Quantitative global plaque characteristics from coronary computed tomography angiography for the prediction of future cardiac mortality during long-term follow-up.Eur Heart J Cardiovasc Imaging. 2017 Dec 01; 18(12):1331-1339.EH
Adverse plaque characteristics determined by coronary computed tomography angiography (CTA) have been associated with future cardiac events. Our aim was to investigate whether quantitative global per-patient plaque characteristics from coronary CTA can predict subsequent cardiac death during long-term follow-up.
Methods and results
Out of 2748 patients without prior history of coronary artery disease undergoing CTA with dual-source CT, 32 patients suffered cardiac death (mean follow-up of 5 ± 2 years). These patients were matched to 32 controls by age, gender, risk factors, and symptoms (total 64 patients, 59% male, age 69 ± 10 years).
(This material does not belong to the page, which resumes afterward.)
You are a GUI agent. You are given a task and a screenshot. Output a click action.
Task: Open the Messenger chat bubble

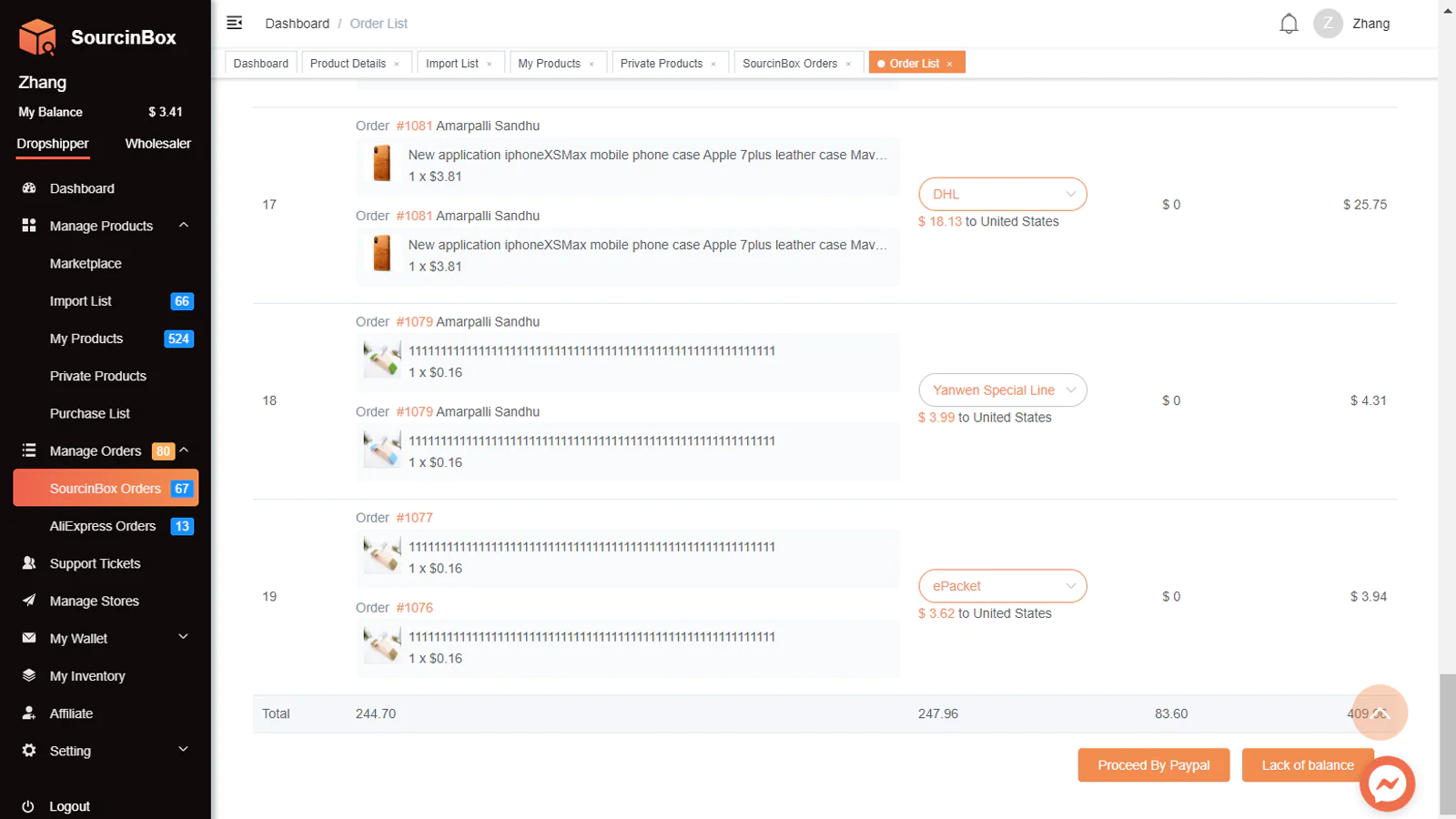pos(1387,784)
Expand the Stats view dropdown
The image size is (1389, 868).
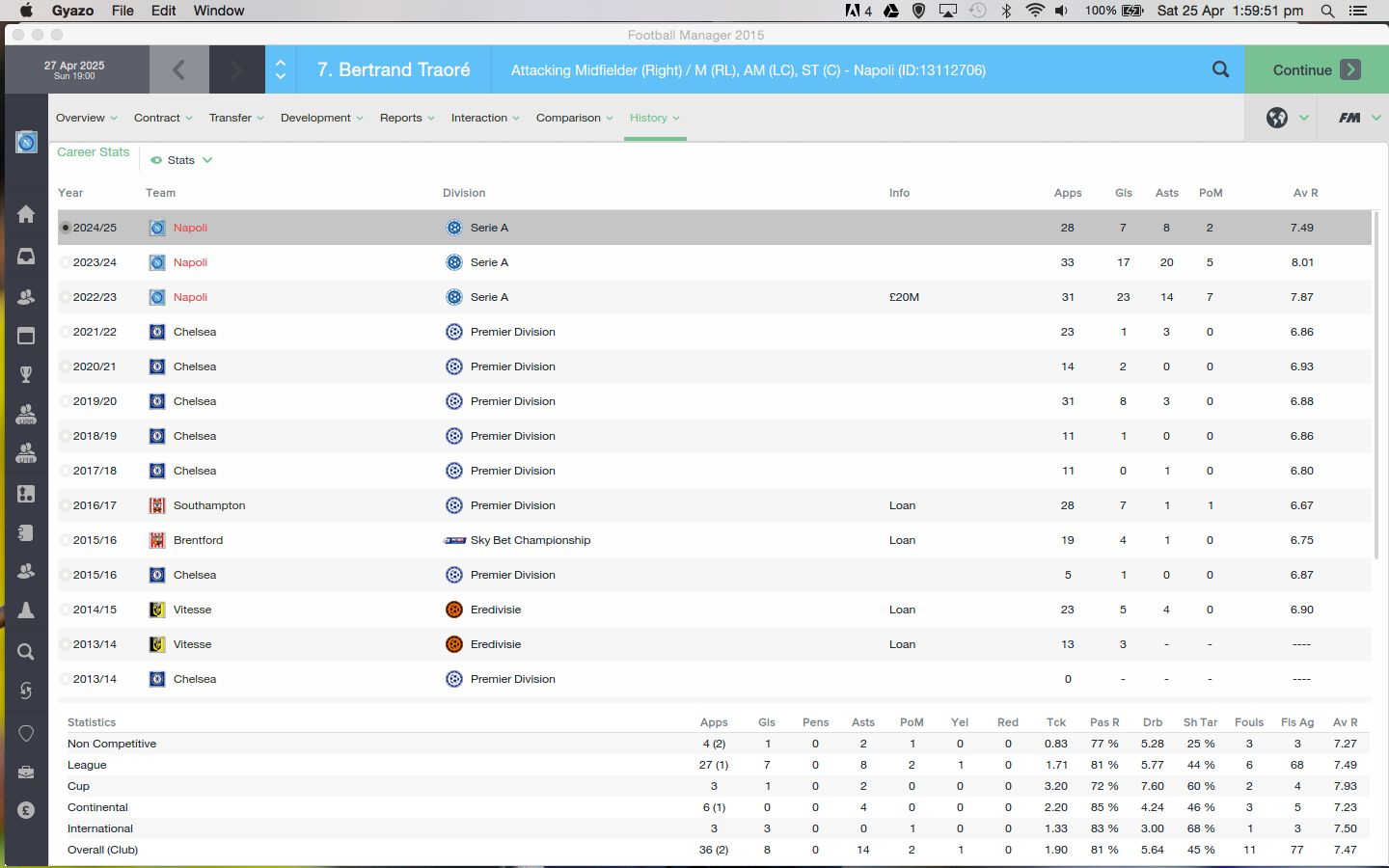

Coronary CTA data sets were analysed by semi-automated software to quantify plaque characteristics over the entire coronary tree, including total plaque volume, volumes of non-calcified plaque (NCP), low-density non-calcified plaque (LD-NCP, attenuation <30 Hounsfield units), calcified plaque (CP), and corresponding burden (plaque volume × 100%/vessel volume), as well as stenosis and contrast density difference (CDD, maximum percent difference in luminal attenuation/cross-sectional area compared to proximal cross-section). In patients who died from cardiac cause, NCP, LD-NCP, CP and total plaque volumes, quantitative stenosis, and CDD were significantly increased compared to controls (P < 0.025 for all). NCP > 146 mm³ [hazards ratio (HR) 2.24; 1.09-4.58; P = 0.027], LD-NCP > 10.6 mm³ (HR 2.26; 1.11-4.63; P = 0.025), total plaque volume > 179 mm³ (HR 2.30; 1.12-4.71; P = 0.022), and CDD > 35% in any vessel (HR 2.85;1.4-5.9; P = 0.005) were associated with increased risk of future cardiac death, when adjusted for segment involvement score.
Among quantitative global plaque characteristics, total, non-calcified, and low-density plaque volumes as well as CDD predict cardiac death in long-term follow-up.